Last year I was invited by Andrea Eckersley, the art editor of the Deleuze Studies Journal to contribute a cover. Conventionally, this means sending an image that is slotted into a pre-designed template that makes Deleuze Studies Journal covers look consistent. In Deleuze-speak, this could be called a stratified or striated design system. But Deleuzians are often interested in those forces, whether social, political, or creative, that can break down or destabilise stratified systems. So I thought it interesting to consider how I could mess with the existing template system, short of actually redesigning it. This cover plays with the processes of copying, repetition, transformation and distortion possible within print-ready output from vector-based graphic design software. I attempted to include elements that had the potential to be aesthetically challenging, such graphic distortions, a missing glyph character and a typo. More significantly, I included technically challenging details for the printer, such as hairlines, inconsistent overprinting, non-expanded vector graphic effects and, probably the worst, over-saturated CMYK inks for rich greys and blacks. These latter effects are prone to smudging on the press or even flooding the paper with ink to the point it warps.
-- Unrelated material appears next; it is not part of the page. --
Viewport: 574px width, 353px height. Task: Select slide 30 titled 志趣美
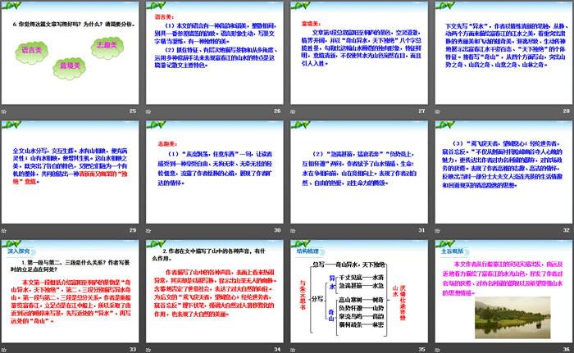tap(215, 172)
I noticed a few of these features subtly changed during the proofing phases, probably due the vagaries of pre-press software and probably unnoticed by the printer. In conventional print design projects such changes can bother clients and infuriate designers. But in the end, the printer did a very good job managing my intentionally ‘bad’ design – and that suggests they may have also intentionally tweaked some of my ‘mistakes’ in the pre-press phase. The final printed cover looks good.